**What you need to do**
Go from the first line below to the one with "Click the application" and print each line exactly.

Collected data entries
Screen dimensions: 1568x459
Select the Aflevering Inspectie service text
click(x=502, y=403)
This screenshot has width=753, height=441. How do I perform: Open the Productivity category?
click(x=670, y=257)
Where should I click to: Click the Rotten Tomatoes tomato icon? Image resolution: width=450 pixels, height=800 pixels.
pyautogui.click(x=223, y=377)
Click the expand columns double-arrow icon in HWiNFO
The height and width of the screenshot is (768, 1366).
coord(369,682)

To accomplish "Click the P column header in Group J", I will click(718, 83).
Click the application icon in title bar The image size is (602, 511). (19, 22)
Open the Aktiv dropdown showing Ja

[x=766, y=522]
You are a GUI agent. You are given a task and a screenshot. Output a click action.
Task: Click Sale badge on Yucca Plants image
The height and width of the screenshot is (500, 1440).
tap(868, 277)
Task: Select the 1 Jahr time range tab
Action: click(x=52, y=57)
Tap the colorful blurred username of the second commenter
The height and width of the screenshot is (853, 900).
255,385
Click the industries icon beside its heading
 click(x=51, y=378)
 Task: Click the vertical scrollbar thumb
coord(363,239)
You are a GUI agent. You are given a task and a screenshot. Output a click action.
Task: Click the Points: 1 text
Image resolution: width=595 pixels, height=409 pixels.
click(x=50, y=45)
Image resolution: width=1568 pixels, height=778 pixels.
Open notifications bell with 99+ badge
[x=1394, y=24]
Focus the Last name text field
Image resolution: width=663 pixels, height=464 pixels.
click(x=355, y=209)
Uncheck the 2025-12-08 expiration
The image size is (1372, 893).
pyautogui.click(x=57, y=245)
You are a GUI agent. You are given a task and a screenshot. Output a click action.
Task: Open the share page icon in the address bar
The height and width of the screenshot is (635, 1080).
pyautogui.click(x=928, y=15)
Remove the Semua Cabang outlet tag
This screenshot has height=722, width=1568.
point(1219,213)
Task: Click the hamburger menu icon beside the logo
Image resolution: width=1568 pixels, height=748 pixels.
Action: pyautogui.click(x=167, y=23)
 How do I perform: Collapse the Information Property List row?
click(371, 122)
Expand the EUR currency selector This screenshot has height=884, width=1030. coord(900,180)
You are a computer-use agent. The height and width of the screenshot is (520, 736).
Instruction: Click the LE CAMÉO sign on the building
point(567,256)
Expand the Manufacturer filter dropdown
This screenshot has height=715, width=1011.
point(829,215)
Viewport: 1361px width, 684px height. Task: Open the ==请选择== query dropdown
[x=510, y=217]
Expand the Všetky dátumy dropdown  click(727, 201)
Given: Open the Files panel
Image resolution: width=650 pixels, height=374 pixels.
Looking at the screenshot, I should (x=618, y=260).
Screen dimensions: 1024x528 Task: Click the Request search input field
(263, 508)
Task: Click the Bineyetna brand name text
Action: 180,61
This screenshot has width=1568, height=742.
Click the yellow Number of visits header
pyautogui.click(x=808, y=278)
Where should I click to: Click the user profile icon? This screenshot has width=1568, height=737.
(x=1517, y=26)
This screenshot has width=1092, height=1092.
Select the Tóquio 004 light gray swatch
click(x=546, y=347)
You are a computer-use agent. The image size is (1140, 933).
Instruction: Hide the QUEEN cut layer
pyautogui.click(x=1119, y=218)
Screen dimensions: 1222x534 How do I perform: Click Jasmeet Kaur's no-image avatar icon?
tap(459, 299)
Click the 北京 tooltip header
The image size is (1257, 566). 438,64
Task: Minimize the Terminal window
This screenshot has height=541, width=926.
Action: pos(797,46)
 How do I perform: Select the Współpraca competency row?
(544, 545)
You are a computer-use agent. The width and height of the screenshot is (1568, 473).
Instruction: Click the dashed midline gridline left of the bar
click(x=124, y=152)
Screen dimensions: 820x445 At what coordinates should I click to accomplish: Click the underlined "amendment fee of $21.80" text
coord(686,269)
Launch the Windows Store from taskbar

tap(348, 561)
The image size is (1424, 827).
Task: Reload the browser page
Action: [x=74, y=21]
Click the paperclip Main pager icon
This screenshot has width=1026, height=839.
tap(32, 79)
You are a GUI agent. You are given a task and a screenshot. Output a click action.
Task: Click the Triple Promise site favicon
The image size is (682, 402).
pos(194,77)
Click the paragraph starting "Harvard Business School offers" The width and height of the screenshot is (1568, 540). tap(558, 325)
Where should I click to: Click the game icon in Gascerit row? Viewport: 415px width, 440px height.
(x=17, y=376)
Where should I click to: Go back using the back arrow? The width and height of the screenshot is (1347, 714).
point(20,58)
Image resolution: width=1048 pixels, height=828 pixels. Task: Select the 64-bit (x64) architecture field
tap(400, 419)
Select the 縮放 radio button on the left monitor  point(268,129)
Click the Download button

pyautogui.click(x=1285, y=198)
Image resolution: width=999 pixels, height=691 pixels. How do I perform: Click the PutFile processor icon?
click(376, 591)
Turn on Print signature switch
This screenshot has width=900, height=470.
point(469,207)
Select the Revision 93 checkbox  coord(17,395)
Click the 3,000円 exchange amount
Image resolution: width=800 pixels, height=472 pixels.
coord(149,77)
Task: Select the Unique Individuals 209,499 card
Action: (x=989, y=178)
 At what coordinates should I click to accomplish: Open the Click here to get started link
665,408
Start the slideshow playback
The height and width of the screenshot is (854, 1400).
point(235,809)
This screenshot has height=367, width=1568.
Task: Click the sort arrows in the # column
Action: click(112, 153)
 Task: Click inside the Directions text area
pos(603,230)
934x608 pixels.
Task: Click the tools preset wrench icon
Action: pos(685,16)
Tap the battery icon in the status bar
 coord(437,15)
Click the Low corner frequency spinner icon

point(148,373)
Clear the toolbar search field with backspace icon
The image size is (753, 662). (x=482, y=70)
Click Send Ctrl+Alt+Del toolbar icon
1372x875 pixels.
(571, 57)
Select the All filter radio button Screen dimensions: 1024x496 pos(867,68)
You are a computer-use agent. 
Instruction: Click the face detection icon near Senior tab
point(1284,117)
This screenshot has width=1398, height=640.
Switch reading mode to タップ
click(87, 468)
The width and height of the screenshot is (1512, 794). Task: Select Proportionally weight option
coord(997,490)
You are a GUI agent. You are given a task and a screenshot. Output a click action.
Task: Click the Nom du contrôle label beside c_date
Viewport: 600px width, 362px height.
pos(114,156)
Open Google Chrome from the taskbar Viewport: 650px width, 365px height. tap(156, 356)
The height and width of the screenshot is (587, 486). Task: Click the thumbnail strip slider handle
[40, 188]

**Response to the task**
Screen dimensions: 1568x459
Select the Aflevering Inspectie service text
click(x=502, y=403)
This screenshot has width=753, height=441. How do I perform: Open the Productivity category?
click(x=670, y=257)
Where should I click to: Click the Rotten Tomatoes tomato icon? Image resolution: width=450 pixels, height=800 pixels.
pyautogui.click(x=223, y=377)
Click the expand columns double-arrow icon in HWiNFO
The height and width of the screenshot is (768, 1366).
coord(369,682)

To accomplish "Click the P column header in Group J", I will click(718, 83).
Click the application icon in title bar The image size is (602, 511). (19, 22)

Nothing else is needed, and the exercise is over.